Work to complete | Whenever a line contains the string "height", copy it out of the entries.

Stored records:
--*--
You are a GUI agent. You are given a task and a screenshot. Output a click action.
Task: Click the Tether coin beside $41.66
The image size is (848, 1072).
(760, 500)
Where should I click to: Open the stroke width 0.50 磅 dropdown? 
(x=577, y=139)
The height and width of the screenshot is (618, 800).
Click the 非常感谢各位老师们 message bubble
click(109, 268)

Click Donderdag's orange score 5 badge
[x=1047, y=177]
--*--
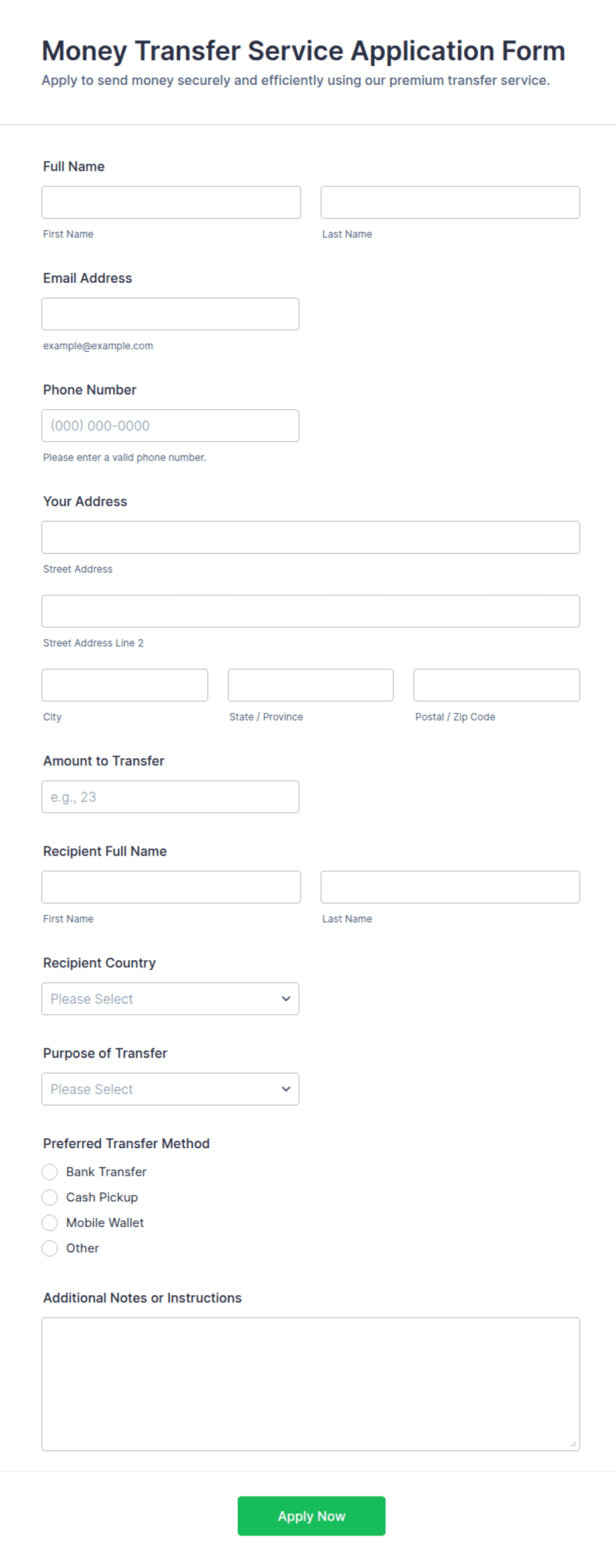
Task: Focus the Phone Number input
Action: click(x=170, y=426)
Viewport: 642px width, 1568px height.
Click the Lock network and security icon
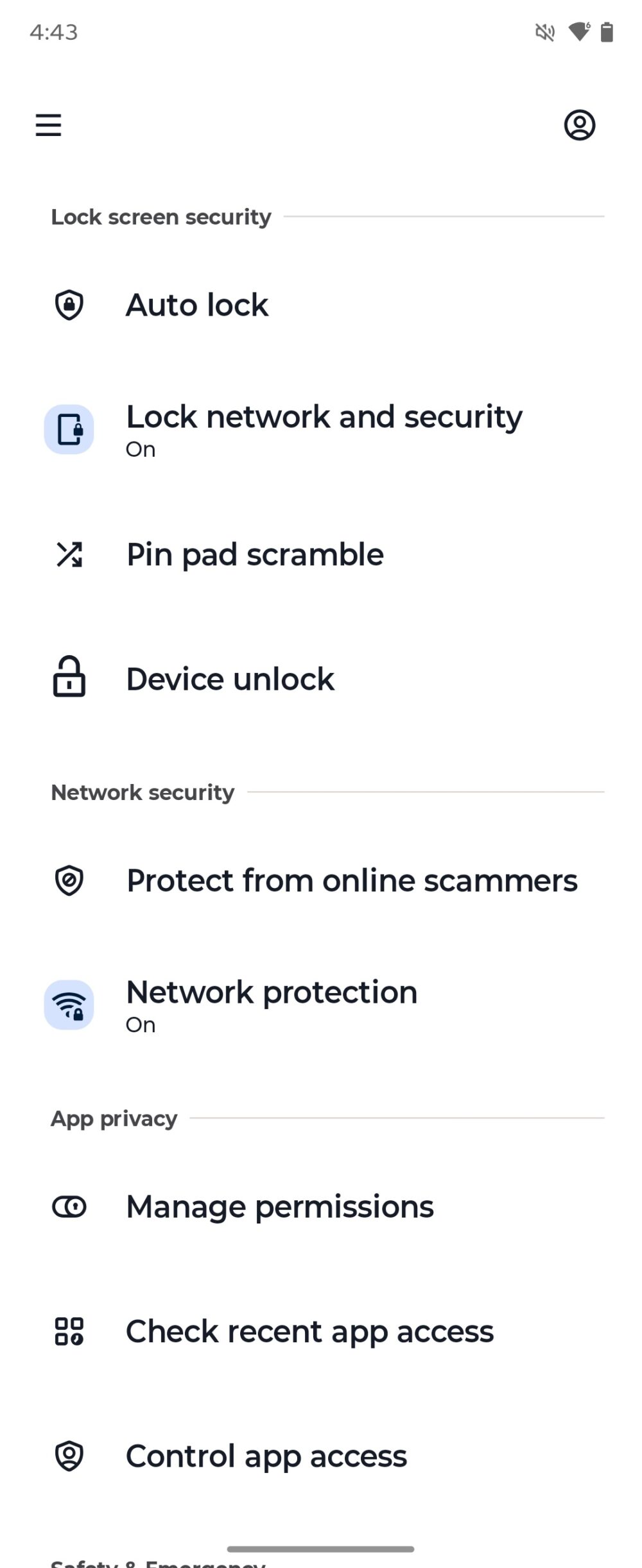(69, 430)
--*--
Worked solution |
The height and width of the screenshot is (618, 800).
Viewport: 642px width, 1568px height.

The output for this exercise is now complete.